El informe explica que eso pasó por decisiones conscientes de no medicalizar a los residentes en hospitales privados en los que sobraban camas. Que el Ifema no ocupara sus camas porque no tenía personal testimonia además algo decisivo: que un sistema de salud pública presionado, herido, disminuido desde décadas, no podía dar abasto. Que el Estado no haya sido capaz de poner en marcha nada alternativo a esta Comisión, que no haya ordenado una experiencia capaz de corregir fallos; que la Fiscalía no haya iniciado causa alguna al respecto no debería llevarnos a la pregunta de para qué sirve el Estado, sino que debemos preguntarnos quiénes nos merecen la confianza de que habrían actuado de un modo diferente en caso de ostentar el poder. En otras comunidades autónomas no pasó nada de eso.

El destino de un pueblo depende de su capacidad de juzgar. El sentido del buen juicio puede reposar en el instinto, como era habitual en la proverbial desconfianza del buen español de todos los tiempos hacia un poder público corrupto. Pero en el presente, todos aquellos sanos saberes que brotaban de una actitud transmitida ante la vida han desaparecido. Sólo la firme y permanente voluntad de no hundirse en la estupidez puede mantener abiertos los ojos para disponer de buen tino.

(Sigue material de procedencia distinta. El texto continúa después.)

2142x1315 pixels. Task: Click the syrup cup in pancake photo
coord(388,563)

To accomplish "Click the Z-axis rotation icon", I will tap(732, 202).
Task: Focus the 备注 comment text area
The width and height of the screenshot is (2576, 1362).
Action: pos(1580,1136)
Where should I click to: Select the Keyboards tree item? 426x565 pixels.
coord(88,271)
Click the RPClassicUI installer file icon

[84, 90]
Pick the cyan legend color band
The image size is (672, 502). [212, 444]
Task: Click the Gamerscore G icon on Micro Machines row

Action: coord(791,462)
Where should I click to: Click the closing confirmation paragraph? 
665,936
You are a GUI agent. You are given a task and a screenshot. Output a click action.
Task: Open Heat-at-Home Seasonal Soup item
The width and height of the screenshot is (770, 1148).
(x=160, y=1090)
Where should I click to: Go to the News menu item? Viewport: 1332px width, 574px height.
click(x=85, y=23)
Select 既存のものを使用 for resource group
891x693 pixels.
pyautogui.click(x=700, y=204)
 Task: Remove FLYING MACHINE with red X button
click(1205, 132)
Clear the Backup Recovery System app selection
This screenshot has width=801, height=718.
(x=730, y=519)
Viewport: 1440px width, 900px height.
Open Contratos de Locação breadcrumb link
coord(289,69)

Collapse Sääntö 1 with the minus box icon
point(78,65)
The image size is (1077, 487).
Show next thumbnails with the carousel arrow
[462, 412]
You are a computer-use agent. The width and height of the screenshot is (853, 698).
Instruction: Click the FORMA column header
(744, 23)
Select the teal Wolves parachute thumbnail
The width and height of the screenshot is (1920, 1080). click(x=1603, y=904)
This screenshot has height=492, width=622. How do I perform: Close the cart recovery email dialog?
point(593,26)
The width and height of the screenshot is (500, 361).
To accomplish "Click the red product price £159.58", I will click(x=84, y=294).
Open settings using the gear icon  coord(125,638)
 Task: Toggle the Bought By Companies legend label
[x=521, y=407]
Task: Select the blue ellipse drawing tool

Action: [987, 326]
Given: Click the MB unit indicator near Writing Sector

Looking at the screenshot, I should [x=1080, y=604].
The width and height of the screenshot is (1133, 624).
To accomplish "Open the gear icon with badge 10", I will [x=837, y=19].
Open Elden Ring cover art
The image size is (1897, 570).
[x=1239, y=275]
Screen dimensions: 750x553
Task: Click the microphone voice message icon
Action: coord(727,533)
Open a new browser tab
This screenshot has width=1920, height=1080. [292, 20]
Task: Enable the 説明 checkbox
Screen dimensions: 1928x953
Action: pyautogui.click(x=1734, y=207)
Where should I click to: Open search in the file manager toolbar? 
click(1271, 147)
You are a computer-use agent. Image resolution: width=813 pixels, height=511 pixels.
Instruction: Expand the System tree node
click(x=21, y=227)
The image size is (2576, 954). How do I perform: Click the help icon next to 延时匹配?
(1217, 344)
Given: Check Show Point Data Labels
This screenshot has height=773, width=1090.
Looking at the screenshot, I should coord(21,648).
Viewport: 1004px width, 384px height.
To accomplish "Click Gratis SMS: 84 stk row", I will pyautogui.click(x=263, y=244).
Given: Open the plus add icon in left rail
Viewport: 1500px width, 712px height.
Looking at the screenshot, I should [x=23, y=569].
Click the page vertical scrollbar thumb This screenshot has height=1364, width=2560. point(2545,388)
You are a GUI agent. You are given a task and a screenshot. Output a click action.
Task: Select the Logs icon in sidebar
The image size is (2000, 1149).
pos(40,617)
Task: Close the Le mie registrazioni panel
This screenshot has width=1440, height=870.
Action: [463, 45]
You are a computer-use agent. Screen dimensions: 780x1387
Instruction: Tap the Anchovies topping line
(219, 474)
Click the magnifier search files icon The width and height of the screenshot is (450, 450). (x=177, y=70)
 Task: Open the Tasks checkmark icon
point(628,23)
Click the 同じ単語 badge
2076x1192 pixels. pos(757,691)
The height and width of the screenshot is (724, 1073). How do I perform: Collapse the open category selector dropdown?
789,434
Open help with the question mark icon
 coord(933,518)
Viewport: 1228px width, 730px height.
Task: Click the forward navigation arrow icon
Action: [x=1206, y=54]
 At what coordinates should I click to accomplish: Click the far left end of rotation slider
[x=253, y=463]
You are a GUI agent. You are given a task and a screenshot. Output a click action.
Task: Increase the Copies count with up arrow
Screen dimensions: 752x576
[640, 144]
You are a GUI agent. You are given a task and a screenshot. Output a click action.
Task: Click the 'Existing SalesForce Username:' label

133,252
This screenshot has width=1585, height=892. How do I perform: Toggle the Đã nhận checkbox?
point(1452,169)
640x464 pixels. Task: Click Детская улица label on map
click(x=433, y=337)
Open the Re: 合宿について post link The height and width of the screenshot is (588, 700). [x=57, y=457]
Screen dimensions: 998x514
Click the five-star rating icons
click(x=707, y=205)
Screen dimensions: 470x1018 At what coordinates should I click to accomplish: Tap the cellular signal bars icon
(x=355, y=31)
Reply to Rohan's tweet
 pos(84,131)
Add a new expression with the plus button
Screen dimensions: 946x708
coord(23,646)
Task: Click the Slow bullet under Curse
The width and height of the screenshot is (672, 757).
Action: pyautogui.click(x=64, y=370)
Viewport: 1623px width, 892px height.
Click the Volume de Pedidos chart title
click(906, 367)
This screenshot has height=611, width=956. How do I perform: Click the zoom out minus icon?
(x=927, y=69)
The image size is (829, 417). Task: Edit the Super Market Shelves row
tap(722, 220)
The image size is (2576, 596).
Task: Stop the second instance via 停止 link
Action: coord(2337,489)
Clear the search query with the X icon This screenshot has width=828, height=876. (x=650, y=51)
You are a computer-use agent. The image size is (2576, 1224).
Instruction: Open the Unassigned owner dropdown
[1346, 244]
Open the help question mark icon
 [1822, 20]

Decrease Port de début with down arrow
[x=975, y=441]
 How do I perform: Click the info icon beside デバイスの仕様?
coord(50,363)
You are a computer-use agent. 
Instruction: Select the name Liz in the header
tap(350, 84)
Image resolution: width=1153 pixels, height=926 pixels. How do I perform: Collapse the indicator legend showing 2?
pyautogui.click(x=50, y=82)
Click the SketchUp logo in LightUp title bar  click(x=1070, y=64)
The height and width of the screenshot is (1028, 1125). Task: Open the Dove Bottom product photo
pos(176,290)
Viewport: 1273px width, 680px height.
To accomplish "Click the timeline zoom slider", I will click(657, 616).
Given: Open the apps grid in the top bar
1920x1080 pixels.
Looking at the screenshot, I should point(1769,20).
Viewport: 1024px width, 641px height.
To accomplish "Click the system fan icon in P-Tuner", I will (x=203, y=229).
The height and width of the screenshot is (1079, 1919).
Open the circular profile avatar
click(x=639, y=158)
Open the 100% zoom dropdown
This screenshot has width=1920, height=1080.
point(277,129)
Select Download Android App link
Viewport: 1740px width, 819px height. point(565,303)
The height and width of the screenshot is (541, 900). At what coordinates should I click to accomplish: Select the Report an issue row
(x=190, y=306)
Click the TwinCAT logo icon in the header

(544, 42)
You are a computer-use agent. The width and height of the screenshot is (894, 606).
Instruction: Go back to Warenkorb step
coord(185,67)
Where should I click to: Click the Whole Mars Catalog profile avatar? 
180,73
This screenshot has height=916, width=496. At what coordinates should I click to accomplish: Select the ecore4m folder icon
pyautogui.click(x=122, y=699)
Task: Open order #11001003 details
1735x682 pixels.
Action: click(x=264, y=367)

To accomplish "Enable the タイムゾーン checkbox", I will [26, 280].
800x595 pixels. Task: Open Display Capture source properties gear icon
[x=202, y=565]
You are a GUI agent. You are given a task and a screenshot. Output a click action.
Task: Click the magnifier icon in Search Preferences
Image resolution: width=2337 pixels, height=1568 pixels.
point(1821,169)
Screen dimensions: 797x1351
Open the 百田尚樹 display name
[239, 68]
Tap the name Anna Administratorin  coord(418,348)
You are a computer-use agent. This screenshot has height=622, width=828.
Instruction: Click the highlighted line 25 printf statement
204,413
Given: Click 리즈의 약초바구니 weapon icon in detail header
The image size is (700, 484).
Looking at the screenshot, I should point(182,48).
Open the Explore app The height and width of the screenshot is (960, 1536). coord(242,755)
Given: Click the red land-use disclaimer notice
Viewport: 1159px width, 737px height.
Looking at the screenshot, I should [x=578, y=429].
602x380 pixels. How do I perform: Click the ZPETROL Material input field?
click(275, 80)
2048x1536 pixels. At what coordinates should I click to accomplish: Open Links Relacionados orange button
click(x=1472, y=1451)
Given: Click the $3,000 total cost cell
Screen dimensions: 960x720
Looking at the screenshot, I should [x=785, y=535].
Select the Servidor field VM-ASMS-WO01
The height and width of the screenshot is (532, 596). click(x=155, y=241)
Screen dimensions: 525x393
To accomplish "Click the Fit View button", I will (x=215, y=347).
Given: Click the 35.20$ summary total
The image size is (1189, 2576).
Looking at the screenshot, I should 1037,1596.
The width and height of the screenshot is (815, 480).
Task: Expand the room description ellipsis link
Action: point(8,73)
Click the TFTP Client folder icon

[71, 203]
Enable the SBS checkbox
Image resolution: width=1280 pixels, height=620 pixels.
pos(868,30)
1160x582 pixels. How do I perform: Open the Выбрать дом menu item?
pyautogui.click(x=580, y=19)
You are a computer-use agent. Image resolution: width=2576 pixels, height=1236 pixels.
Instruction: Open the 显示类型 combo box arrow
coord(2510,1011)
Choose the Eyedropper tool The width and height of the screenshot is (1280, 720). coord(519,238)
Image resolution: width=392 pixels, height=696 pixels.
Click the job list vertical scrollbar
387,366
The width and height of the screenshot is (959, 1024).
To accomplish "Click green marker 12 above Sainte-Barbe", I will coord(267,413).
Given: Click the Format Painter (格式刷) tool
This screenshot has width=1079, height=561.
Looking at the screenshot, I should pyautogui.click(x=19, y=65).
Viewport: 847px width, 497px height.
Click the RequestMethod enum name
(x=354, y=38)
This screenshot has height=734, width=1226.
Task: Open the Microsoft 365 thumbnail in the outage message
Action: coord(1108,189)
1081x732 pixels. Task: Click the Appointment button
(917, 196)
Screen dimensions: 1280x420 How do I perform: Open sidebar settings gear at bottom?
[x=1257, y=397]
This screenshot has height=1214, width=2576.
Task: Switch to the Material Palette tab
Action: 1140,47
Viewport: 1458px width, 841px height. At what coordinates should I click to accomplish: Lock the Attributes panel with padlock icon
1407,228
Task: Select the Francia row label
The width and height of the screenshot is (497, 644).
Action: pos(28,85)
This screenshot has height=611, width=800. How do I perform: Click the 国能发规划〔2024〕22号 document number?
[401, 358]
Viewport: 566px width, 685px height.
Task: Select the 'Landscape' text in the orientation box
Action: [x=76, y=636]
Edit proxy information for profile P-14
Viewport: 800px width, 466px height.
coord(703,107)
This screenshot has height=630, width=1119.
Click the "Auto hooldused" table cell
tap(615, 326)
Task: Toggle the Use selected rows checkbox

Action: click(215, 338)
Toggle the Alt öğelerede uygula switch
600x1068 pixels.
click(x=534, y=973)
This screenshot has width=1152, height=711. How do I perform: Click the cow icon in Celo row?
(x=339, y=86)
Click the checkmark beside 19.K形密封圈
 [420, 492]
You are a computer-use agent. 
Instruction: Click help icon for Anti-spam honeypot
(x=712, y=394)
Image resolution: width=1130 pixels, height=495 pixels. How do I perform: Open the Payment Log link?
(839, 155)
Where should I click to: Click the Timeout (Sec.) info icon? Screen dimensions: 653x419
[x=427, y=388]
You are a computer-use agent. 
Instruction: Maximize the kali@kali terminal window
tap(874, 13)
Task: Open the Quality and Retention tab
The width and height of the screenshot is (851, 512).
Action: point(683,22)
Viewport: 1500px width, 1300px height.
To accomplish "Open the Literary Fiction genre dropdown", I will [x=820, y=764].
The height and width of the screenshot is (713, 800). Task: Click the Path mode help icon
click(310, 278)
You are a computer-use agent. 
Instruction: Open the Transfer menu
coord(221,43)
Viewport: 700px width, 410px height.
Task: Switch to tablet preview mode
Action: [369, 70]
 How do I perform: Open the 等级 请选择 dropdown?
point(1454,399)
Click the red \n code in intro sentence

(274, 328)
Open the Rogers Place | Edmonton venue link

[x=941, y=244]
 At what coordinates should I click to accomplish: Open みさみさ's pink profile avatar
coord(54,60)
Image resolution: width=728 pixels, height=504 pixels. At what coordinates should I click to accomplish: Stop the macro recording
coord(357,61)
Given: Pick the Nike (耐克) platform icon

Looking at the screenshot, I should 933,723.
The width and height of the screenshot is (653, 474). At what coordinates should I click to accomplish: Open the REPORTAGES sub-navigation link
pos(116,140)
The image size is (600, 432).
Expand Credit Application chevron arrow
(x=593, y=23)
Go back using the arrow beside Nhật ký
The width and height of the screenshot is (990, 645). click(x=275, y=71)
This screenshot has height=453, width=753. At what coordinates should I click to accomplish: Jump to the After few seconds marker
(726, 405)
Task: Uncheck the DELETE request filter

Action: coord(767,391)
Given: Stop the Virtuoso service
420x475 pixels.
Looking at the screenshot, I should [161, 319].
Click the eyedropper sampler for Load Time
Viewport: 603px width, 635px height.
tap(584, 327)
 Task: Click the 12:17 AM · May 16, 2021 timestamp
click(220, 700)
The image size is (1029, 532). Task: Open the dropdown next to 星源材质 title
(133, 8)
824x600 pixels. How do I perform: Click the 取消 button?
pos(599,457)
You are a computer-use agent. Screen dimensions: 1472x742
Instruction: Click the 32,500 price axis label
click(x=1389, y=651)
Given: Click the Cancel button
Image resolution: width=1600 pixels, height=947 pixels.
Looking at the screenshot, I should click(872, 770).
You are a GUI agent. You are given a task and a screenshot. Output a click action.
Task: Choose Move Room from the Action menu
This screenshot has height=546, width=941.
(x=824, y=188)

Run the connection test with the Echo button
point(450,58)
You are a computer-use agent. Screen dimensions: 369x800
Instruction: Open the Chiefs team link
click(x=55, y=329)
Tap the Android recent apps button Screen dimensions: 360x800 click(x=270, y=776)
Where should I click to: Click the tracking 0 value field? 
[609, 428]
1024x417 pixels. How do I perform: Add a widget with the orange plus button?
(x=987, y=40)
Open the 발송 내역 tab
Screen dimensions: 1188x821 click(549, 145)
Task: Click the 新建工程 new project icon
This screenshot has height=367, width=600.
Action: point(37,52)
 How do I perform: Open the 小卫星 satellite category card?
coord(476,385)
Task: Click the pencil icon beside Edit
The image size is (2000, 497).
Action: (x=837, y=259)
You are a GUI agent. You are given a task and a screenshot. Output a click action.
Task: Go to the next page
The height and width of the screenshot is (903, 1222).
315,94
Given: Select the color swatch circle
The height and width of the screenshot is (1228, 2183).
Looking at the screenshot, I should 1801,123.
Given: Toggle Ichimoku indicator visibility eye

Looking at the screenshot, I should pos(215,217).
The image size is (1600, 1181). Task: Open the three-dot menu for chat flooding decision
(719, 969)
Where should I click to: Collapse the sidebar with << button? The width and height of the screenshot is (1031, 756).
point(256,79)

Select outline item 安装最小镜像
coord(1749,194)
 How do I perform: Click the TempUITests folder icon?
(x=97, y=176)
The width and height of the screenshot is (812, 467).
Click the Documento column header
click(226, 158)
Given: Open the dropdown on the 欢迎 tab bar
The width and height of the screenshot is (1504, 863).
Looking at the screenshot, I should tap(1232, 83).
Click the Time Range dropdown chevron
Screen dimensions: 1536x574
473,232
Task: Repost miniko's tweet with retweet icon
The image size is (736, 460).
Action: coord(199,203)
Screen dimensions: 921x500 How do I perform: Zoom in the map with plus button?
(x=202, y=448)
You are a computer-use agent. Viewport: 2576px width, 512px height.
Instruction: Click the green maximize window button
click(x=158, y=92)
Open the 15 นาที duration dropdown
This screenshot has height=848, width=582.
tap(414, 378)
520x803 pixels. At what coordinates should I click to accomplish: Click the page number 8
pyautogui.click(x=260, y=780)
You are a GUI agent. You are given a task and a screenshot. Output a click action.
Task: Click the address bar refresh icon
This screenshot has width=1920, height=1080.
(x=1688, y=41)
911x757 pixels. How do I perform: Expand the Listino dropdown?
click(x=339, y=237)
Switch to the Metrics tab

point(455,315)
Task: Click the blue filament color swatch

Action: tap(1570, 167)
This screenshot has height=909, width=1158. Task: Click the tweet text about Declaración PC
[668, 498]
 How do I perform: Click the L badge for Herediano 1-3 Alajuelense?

Y siempre hay ejemplos. Lo es oponerse al mayor casino de Europa –como si nos faltaran miles de salones donde dejarse el dinero, la salud y la dignidad–, y lo es ofrecer a los saharauis la nacionalidad española, como propone Sumar; como también lo es, a pesar de todo, devolver los derechos políticos a miles de ciudadanos catalanes. Y cuando los marcianos estudien la disolución de este trozo de planeta, al menos podrán comprobar que el buen juicio pudo haber sido derrotado, pero que no dejó de luchar.